From this perspective, the gas pressure is explained as the result of collisions against the container walls, and temperature is a measure of the average kinetic energy of the molecules. The KMT is essential for understanding concepts like the rate of effusion, as it directly connects temperature with molecular motion and ultimately with the speed at which gases can escape their container.

Root Mean Square Speed

The root mean square speed (\(v_{rms}\)) is a way to quantify the average velocity of gas molecules. This value takes into account the speeds of all the molecules in a sample and provides a useful measure for comparing the behavior of different gases. Root mean square speed is a component in the equation for kinetic energy, \(\overline{KE} = \frac{1}{2}m(v_{rms})^2\).
This indication is powerful because it ties together the mass of the gas particles and their temperature (which determines their kinetic energy). Gases with lower masses will have higher root mean square speeds at the same temperature than gases with larger masses. When we talk about the rate of effusion, understanding root mean square speed is crucial because, as per Graham's law, it's directly proportional to the rate at which a gas effuses.
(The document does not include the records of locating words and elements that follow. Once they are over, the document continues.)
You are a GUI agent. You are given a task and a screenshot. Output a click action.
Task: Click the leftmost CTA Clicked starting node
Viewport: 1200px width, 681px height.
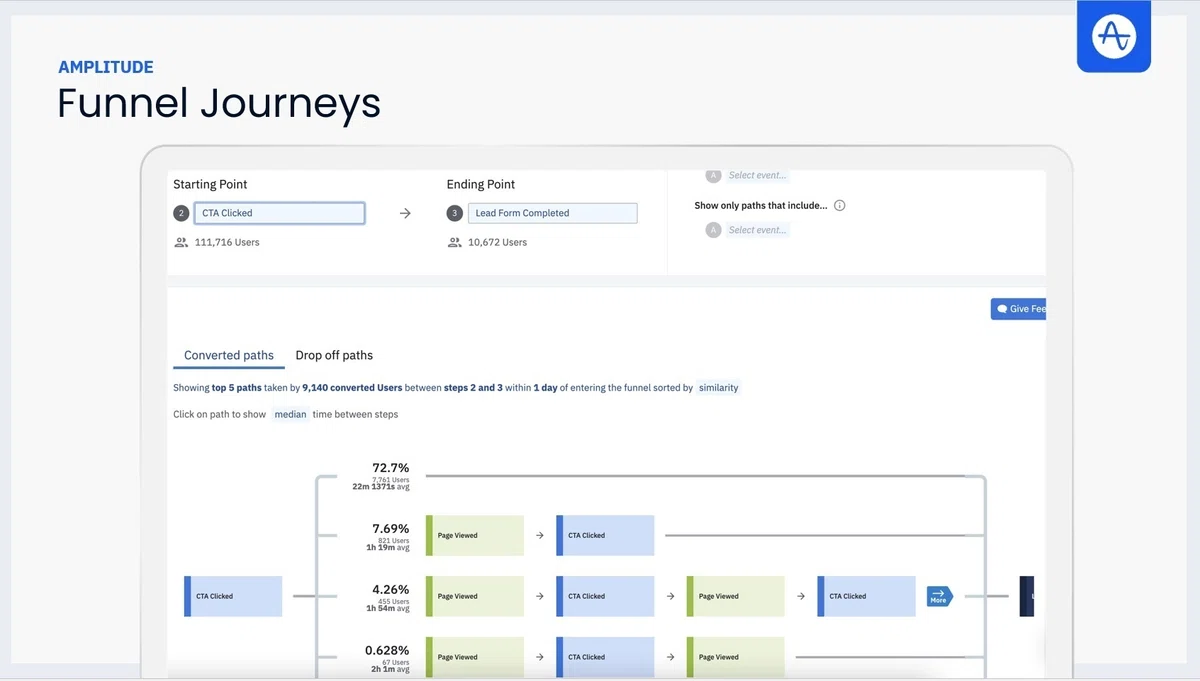(x=233, y=596)
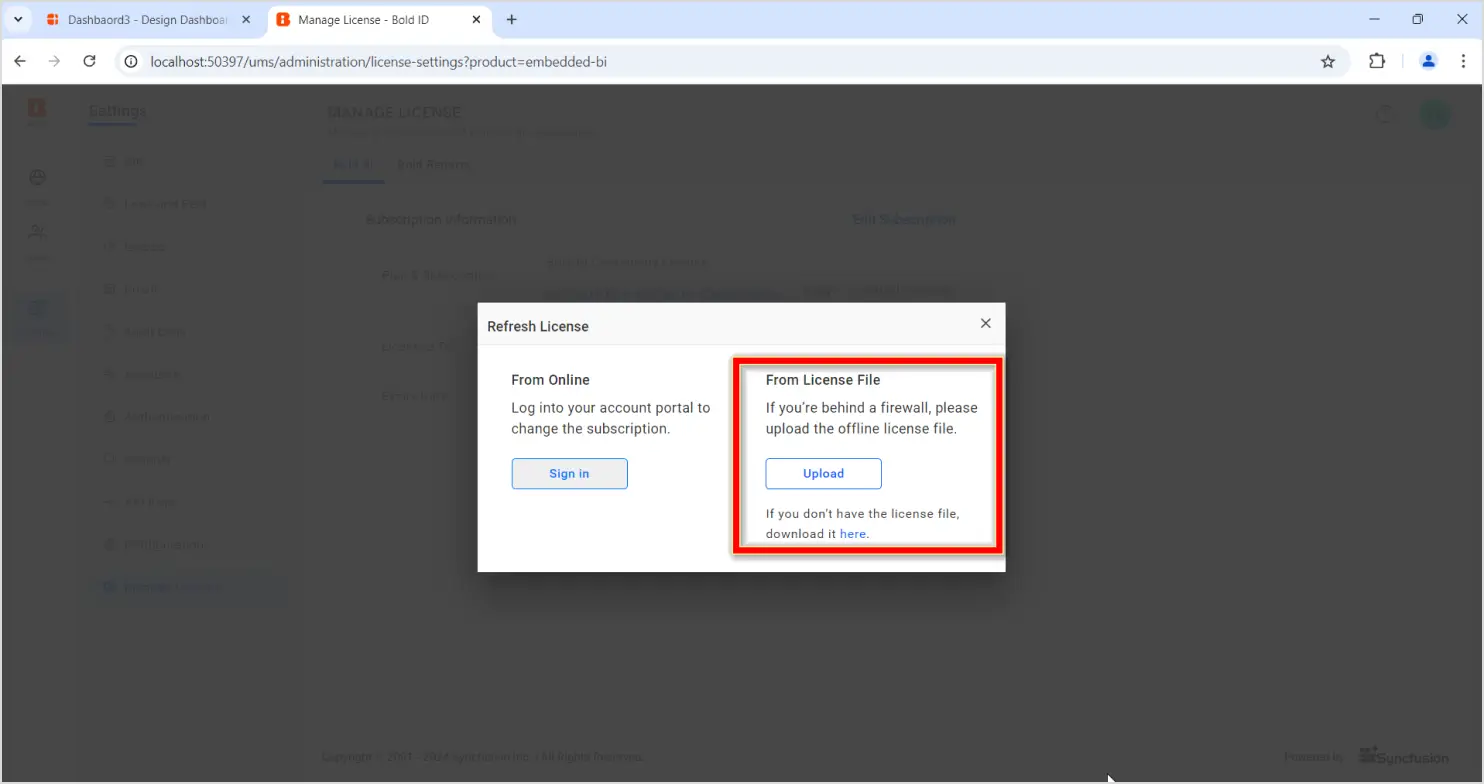Click the Upload license file button

point(823,474)
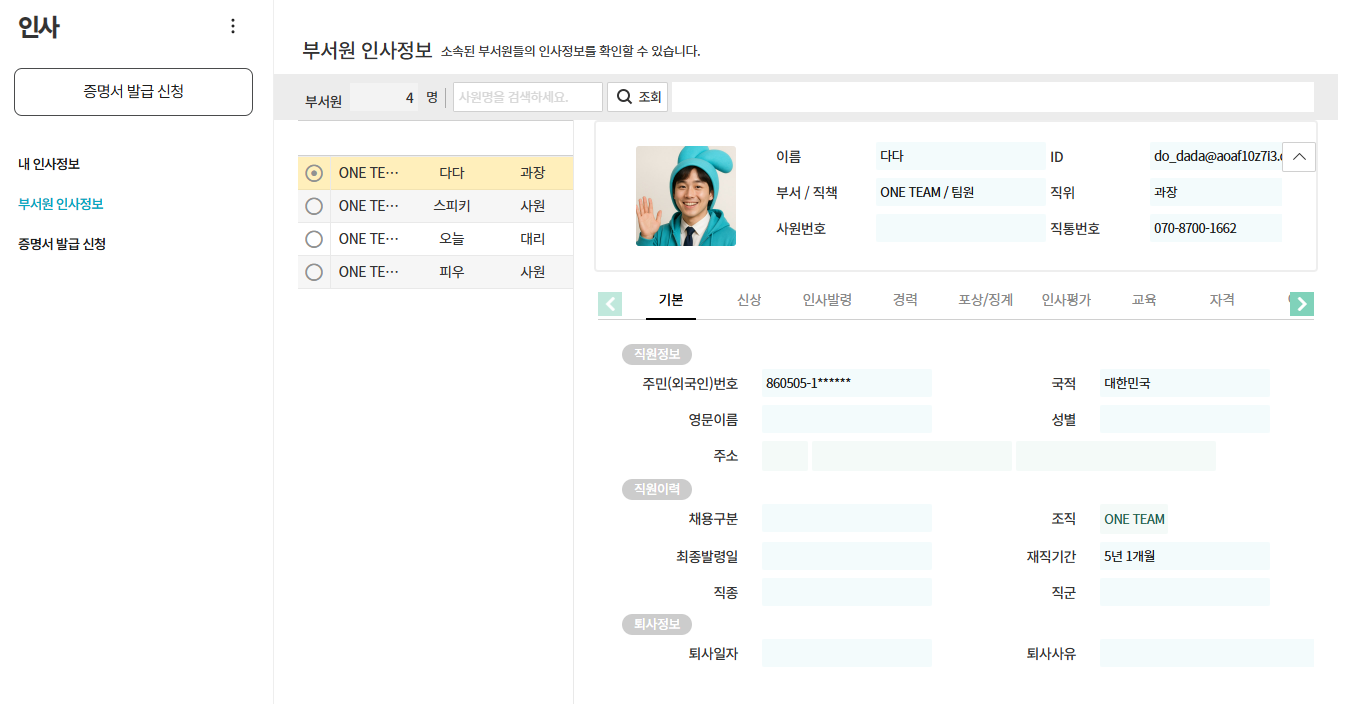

Gas Density and Molecular Mass

Gas density is essentially a measure of how much mass of gas is present in a given volume. It's directly related to the molecular mass of a gas because, at constant temperature and pressure, a gas with heavier molecules will be denser than one with lighter molecules. This concept is expressed by the proportionality \(\rho \propto M\), where \(\rho\) represents density and \(M\) is molecular mass.
When it comes to effusion, understanding the relationship between gas density and molecular mass is crucial. Since the rate of effusion is inversely proportional to the square root of the gas's density, this means that a gas with a higher molecular mass (and thus, higher density) will effuse more slowly than a gas with a lower molecular mass. This is the foundational reason behind why different gases effuse at different rates—a core aspect of Graham’s law.